# Paper 4: Very Deep Convolutional Neural Networks for Raw Waveforms
* Reference: https://colab.research.google.com/github/pytorch/tutorials/blob/gh-pages/_downloads/audio_classifier_tutorial.ipynb
* Paper: https://arxiv.org/pdf/1610.00087.pdf

### Imports

In [1]:
%matplotlib inline

### Imports ###
import json
from random import randint
import pandas as pd
import numpy as np

# Pytorch
import torch
import torch.nn as nn
import torch.nn.functional as F
import torch.optim as optim
from torchvision import datasets, transforms
from torch.utils.data import Dataset
import torchaudio

# Audio Player
import IPython.display as ipd

### Location of Dataset

In [2]:
DATA_PATH = "/nfs/students/summer-term-2020/project-4/data/dataset1/finalDataset/"
DATA_FILES = ["training.json", "validation.json", "testing.json"]

In [3]:
device = torch.device("cuda" if torch.cuda.is_available() else "cpu")
print(device)

cuda


### Load Dataset JSON

In [4]:
def getJSON(path):
    with open(path ) as f:
        d = json.load(f)
        return d
    
dTrain, dVal = getJSON(DATA_PATH + DATA_FILES[0]), getJSON(DATA_PATH + DATA_FILES[1])

N = len(dTrain)
i_random = randint(0, N)
print("found " + str(N) + " samples.")
print(dTrain[0])
print("Sample " + str(i_random) + " | " + str(dTrain[i_random]["binary_class"]) + " | " + str(dTrain[i_random]["label_names"]))
ipd.Audio(dTrain[i_random]["path"])

found 5060 samples.
{'youtube_id': '9kHMnPosPzw', 'start_seconds': 21.0, 'end_seconds': 31.0, 'binary_class': 'negative', 'labels': ['/m/07yv9', '/m/0k4j', '/t/dd00066'], 'label_names': ['Vehicle', 'Car', 'Medium engine (mid frequency)'], 'source': 'training_unbalanced', 'path': '/nfs/students/summer-term-2020/project-4/data/dataset1/download/training_unbalanced/negative/9kHMnPosPzw.wav'}
Sample 4109 | negative | ['Vehicle', 'Car', 'Race car, auto racing', 'Inside, large room or hall']


In [5]:
class EmergencyDataset(Dataset):
    
    def __init__(self, jsonData):

        self.paths = []
        self.labels = []
        
        for sample in jsonData:
            self.paths.append(sample["path"])

• _Your objective_
Answer these questions about the notebook:
1. How many samples does the notebook report finding in the training data?
2. Which device does the notebook print after checking for GPU availability?
3. What is the "binary_class" value of the first training sample printed?
The entries that follow are from a separate source.

• _Records shown_

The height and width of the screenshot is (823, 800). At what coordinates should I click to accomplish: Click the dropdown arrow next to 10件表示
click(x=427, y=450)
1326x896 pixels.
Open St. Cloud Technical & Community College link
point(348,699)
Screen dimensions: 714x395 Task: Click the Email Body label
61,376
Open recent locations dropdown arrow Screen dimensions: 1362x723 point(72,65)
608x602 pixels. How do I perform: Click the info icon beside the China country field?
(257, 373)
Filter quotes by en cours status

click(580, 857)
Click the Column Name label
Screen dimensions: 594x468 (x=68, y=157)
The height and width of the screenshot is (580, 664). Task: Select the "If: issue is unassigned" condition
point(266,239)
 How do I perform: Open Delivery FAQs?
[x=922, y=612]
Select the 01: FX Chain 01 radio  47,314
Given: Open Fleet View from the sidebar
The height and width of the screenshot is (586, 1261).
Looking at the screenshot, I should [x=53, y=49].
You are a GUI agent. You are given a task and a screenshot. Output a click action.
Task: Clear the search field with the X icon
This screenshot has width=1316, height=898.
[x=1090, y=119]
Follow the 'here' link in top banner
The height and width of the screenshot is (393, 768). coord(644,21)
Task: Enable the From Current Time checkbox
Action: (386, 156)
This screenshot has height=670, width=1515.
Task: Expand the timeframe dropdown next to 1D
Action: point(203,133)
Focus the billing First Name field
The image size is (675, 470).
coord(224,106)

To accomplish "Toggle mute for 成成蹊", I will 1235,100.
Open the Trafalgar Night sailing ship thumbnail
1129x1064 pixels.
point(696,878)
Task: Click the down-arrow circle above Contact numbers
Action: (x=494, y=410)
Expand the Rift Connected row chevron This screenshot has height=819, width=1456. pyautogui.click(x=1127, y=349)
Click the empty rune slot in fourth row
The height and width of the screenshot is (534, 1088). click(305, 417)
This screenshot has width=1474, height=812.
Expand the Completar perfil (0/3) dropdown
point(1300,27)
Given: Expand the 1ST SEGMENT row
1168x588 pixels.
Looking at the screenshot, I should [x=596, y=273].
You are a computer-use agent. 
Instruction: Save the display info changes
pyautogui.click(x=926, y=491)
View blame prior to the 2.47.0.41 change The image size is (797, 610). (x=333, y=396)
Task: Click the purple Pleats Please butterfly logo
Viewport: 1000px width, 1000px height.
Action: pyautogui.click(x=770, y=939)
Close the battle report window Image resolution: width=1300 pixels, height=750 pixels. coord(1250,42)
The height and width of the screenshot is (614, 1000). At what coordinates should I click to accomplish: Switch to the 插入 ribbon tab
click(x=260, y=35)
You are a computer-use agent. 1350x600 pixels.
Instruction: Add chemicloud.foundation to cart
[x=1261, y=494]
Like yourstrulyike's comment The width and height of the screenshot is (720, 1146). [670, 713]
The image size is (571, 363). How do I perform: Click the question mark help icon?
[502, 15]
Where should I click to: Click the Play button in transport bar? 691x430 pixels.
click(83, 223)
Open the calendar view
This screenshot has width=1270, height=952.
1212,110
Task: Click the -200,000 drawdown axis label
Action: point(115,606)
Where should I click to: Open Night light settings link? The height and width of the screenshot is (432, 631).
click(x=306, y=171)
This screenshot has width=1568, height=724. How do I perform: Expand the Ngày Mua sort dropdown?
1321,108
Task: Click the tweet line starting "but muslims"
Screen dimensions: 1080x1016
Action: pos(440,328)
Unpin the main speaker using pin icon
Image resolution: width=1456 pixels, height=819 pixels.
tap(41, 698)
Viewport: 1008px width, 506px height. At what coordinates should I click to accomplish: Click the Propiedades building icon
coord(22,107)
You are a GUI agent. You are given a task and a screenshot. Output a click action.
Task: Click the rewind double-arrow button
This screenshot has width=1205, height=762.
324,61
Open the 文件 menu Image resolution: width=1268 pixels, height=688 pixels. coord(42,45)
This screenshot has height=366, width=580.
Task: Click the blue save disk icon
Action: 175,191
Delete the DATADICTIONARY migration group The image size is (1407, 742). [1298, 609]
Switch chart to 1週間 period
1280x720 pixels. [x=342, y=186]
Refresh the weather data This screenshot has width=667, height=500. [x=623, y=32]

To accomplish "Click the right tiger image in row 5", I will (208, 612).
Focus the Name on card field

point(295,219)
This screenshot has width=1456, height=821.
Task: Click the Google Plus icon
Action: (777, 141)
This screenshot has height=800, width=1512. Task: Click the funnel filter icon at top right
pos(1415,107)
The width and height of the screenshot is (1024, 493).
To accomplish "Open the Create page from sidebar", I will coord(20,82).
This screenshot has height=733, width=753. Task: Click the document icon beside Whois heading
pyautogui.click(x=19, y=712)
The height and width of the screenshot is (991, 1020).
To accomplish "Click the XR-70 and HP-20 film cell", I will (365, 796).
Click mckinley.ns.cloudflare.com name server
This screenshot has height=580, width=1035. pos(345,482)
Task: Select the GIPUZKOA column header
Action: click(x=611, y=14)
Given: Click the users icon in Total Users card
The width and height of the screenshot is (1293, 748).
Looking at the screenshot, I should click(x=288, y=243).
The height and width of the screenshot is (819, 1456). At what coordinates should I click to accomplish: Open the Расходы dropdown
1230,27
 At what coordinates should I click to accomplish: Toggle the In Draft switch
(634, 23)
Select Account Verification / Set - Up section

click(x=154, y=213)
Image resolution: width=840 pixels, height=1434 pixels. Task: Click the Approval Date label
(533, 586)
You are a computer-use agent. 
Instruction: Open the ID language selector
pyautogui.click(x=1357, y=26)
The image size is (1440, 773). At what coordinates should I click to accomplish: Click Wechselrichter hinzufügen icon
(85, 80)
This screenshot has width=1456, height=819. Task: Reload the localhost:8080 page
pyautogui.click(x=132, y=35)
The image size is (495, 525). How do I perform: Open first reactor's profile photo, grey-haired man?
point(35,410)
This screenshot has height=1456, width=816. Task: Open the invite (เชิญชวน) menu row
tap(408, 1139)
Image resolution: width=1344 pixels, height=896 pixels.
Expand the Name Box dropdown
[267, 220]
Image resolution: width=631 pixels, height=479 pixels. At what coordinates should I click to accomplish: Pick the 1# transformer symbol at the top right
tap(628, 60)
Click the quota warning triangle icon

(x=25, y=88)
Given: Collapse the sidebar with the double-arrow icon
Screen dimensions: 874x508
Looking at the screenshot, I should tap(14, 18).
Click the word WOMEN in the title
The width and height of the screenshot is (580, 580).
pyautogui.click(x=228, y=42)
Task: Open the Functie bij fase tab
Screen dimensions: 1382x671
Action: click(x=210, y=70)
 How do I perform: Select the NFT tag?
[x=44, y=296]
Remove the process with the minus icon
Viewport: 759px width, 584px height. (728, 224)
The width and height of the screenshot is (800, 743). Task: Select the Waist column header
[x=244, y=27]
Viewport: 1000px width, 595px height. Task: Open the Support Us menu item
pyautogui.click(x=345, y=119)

• _Task solution_
1. 5060
2. cuda
3. negative